• _Passage provided_
Cherishing Your Failures - When Your Inner Thief Steals Your Life, You Can Reclaim a Double Portion of It

Dedicated by David and Eda Schottenstein
In the loving memory of:
Alta Shula Swerdlov
And in honor of the birth of their daughter
Yetta Alta Shula, "Aliyah" Schottenstein

The Jewish Parrot

After his wife died, an old Jew received a parrot from his sons to keep him company. After a time, he discovered that the parrot had heard him pray so often that it learned to say the prayers. The old man was so thrilled he decided to take his parrot to the synagogue on the Jewish New Year of Rosh Hashanah.

The rabbi protested when he entered with the bird, but when told the parrot could "daven" (pray), the rabbi, though still skeptical, showed interest. People started betting on whether the parrot would pray, and the old man happily took bets that eventually totaled $50,000.

The prayers began but the bird was silent. As the prayers continued there was still not a word from the bird. When the prayers ended, the old man was not only crestfallen but also $50,000 in debt.

On the way home he thundered at his parrot: "Why did you do this to me? I know you can pray, you know you can pray. Why did you keep your mouth shut? Do you know how much money I owe people now?"

To which the parrot replied: "A little business imagination would help you, dear friend. You must look ahead: Can you imagine what the stakes will be like on Yom Kippur?"

Double Compensation

This week's Torah portion, Mishpatim, which deals primarily with civil and tort law, presents the following law[1]:

“If a man shall give money or vessels to his fellow to safeguard, and it is stolen from the house of the man, if the thief is found, he shall pay double."

Simply put, the Torah is stating here the law that a thief need not only compensate the victim for the loss; he is also given a penalty, and is obligated needs to pay double the sum which he took.

Yet, a well known axiom in Jewish thought is that every single passage in the Torah contains, in addition to its literal meaning, a psychological and spiritual interpretation.

(Data listing)

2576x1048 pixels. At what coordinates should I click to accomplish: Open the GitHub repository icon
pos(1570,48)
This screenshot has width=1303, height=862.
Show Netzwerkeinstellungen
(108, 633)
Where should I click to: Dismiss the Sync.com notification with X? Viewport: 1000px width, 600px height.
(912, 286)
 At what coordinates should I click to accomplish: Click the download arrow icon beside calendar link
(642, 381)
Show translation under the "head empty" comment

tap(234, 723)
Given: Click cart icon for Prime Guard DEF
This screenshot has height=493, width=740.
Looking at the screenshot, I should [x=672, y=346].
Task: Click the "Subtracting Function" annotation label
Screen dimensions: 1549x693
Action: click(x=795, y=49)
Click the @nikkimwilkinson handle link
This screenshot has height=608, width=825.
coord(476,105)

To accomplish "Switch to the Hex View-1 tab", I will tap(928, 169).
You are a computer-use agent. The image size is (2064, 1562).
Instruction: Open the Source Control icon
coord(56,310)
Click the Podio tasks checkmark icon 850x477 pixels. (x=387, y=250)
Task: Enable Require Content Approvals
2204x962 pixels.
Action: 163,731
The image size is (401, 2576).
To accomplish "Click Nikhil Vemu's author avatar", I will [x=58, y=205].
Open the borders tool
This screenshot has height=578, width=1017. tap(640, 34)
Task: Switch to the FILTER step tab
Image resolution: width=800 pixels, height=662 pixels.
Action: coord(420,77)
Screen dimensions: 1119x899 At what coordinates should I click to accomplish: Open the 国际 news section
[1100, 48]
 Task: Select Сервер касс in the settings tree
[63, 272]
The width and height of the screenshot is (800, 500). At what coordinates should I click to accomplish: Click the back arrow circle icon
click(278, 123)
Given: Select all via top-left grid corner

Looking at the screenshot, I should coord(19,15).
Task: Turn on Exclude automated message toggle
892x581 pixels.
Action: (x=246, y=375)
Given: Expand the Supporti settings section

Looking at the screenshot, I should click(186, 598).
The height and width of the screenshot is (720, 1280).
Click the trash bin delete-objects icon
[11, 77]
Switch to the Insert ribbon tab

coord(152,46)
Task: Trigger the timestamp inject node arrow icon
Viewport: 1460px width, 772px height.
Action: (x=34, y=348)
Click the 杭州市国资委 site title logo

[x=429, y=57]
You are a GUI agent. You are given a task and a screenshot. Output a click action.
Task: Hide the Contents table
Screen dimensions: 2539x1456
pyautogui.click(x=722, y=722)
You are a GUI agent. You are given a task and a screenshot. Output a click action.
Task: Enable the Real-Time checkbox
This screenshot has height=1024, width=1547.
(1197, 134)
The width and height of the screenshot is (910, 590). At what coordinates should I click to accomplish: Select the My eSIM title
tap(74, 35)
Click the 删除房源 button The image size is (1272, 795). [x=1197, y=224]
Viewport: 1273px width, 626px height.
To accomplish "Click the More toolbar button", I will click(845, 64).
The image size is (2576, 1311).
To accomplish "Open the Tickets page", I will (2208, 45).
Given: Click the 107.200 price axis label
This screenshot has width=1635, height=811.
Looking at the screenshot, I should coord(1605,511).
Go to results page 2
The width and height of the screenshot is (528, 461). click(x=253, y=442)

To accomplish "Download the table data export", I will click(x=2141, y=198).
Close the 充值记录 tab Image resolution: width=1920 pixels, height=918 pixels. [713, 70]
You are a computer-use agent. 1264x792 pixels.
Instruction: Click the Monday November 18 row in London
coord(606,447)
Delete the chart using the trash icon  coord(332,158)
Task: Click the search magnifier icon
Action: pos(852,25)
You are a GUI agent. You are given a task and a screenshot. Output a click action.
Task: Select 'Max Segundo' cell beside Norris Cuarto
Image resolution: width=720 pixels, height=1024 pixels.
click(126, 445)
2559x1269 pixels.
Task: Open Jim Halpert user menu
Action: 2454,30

• _Exercise task A_
Write out the commentary starting with "Simply put, the" and going on through "and spiritual interpretation.", switching "penalty" to "fine".
• _Exercise task B_
Copy out the lines of the records starting with the line with "You are a computer-use agent. 1264x792" and going on through the line with "Action: pos(852,25)".

• _Solution A_
Simply put, the Torah is stating here the law that a thief need not only compensate the victim for the loss; he is also given a fine, and is obligated needs to pay double the sum which he took.

Yet, a well known axiom in Jewish thought is that every single passage in the Torah contains, in addition to its literal meaning, a psychological and spiritual interpretation.

• _Solution B_
You are a computer-use agent. 1264x792 pixels.
Instruction: Click the Monday November 18 row in London
coord(606,447)
Delete the chart using the trash icon  coord(332,158)
Task: Click the search magnifier icon
Action: pos(852,25)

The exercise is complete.